The purpose of this study is to identify the effect of the marginal, policy-induced annual observation on subsequent improvements in end-of-year observational ratings and value-added measures of tested teachers.
Sample
Data come from 2012-13 through 2014-15 TDOE administrative datasets. Administrative data contain teacher observational ratings, value-added scores, observation dates, and demographics.
Research Design
Discontinuities in the policy-based assignment of annual observations beckons a regression discontinuity design (RDD), however, there is substantial non-compliance with this assignment. I instrument for the number of observations actually received using exogenous variation in LOE just on either side of the LOE thresholds where discontinuities in annual observations should exist according to policy (i.e. local linear RDD).
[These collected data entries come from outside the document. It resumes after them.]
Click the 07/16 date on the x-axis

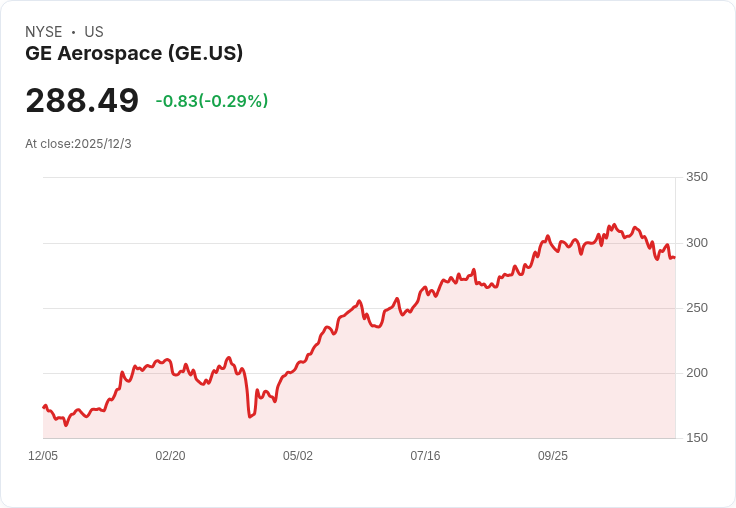coord(425,456)
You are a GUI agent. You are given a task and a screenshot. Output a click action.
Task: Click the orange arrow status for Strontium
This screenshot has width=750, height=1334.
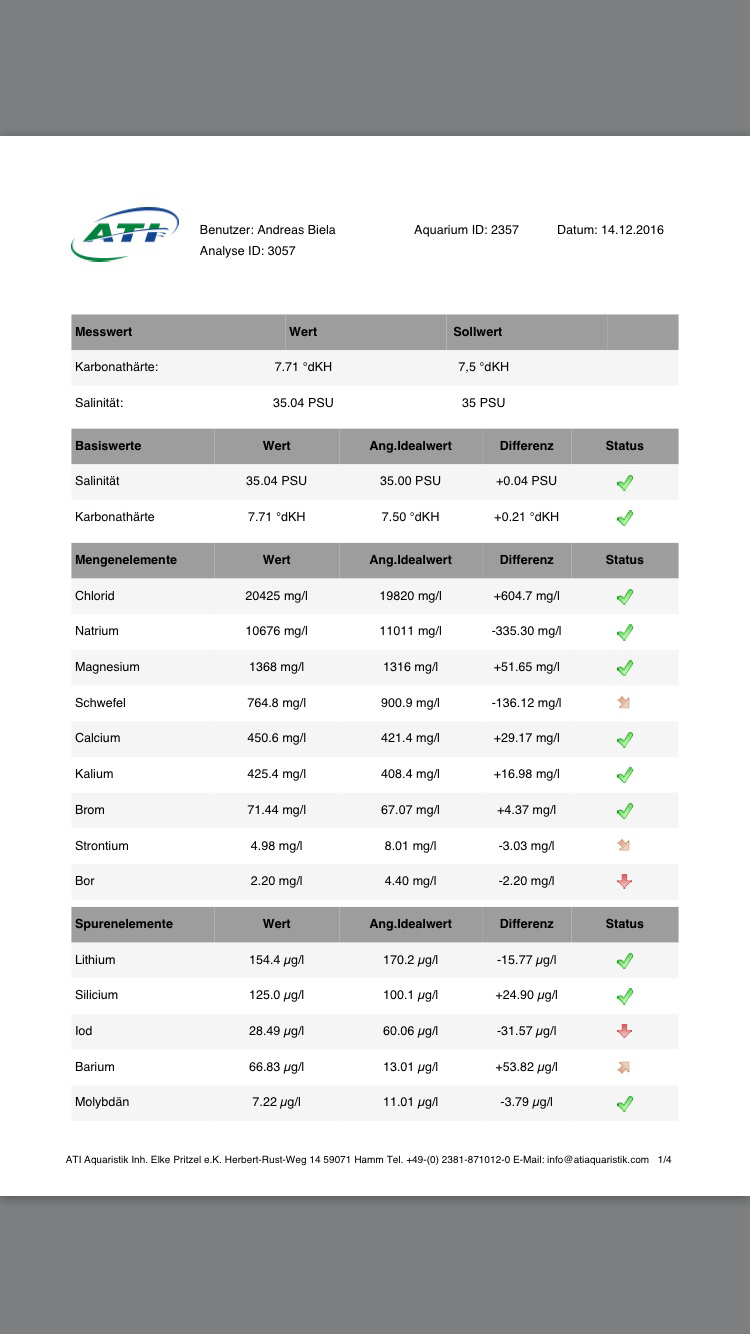tap(625, 846)
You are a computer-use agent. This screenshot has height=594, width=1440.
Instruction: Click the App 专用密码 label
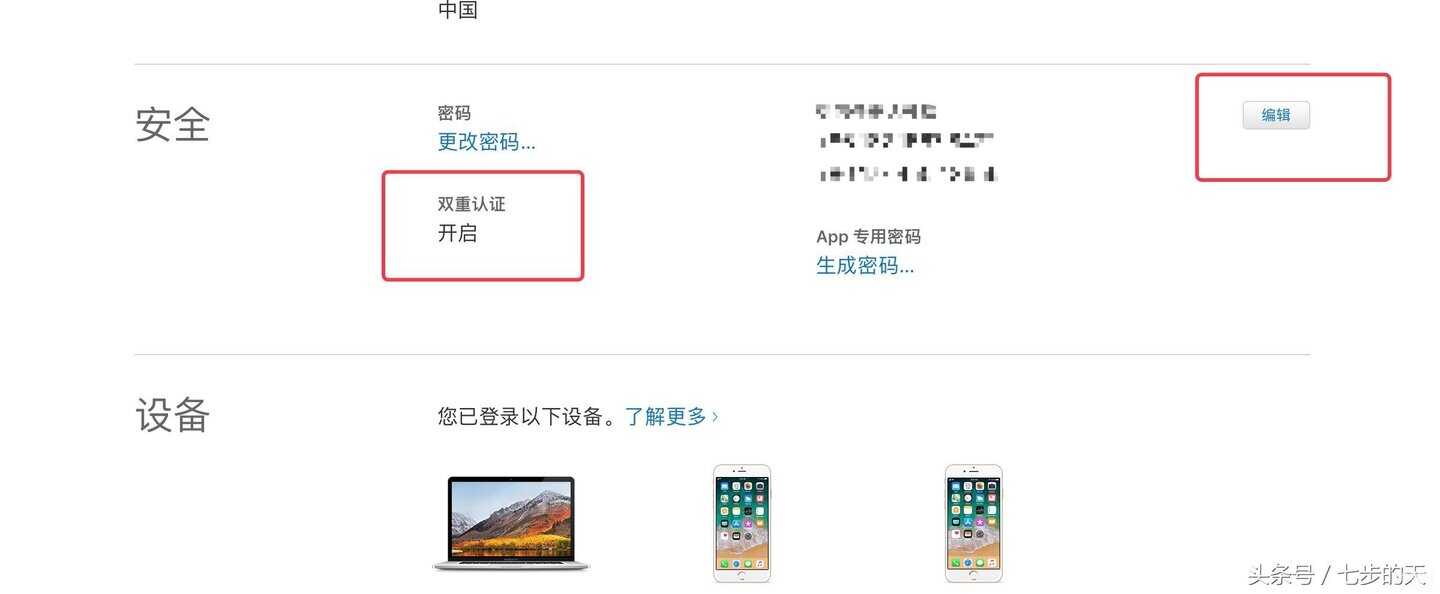pos(868,237)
While observers could attempt to manipulate a teacher’s observation rating, at least 40% of a teacher’s LOE is determined by student test scores.
Preliminary Findings
One more policy-induced observation per year lowers summative observational ratings across various identification strategies. Using some identification strategies value-added is lowered, otherwise it is unaffected. Under no circumstances is there evidence that the local average treatment effect (LATE) improves teacher performance.
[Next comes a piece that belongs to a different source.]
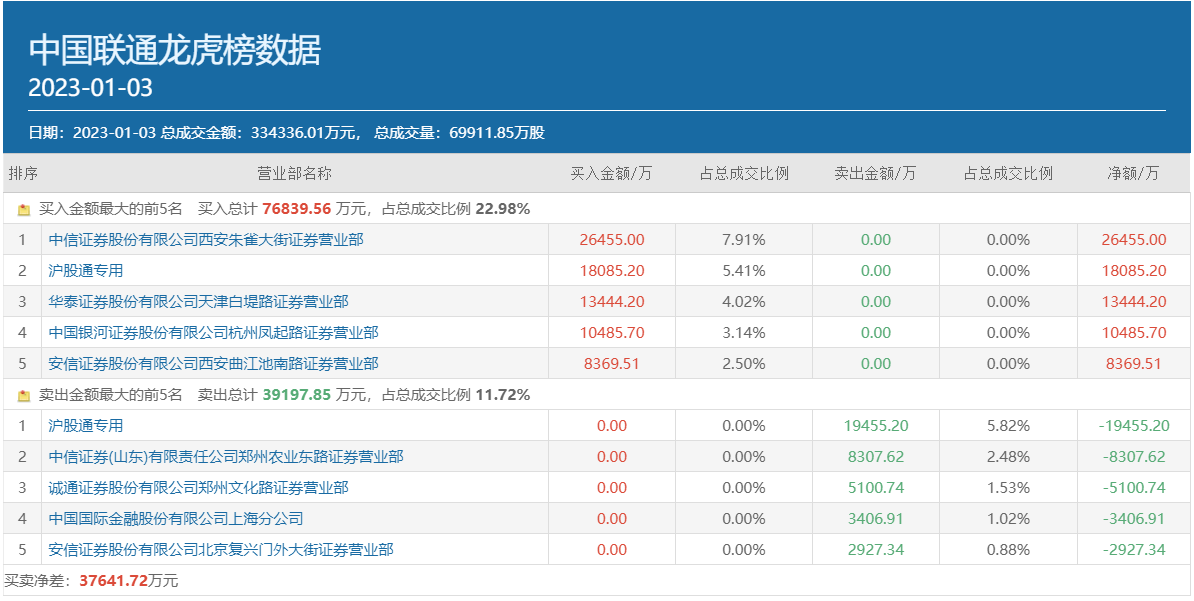
Task: Click the 买入金额/万 column header
Action: (x=611, y=173)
Subsequent analyses will explore if different operationalizations of “formal observations” alter estimated effects, the LATE on within-year growth in observations scores (i.e. difference between last and first score received), and if the efficacy of policy-induced formal observations depends on rater effectiveness. More than 80% of raters are school administrators, who receive their own LOE.
Alexander, K. (2016). TEAM Evaluator Training. Nashville, TN: Tennessee Department of Education.
Chetty, R., Friedman, J. N., & Rockoff, J. E. (2014). The Long Term Impacts of Teachers: Teacher Value Added and Student Outcomes in Adulthood. American Economic Review, 104(9), 2633–2679.
Kraft, M. A., & Gilmour, A. F. (2016). Revisiting the Widget Effect: Teacher Evaluation Reforms and the Distribution of Teacher Effectiveness. In Association of Education Finance and Policy (pp. 1–31). Washington, D.C.
Tennessee State Board of Education. Teacher and Principal Evaluation Policy (2013). Nashville, TN.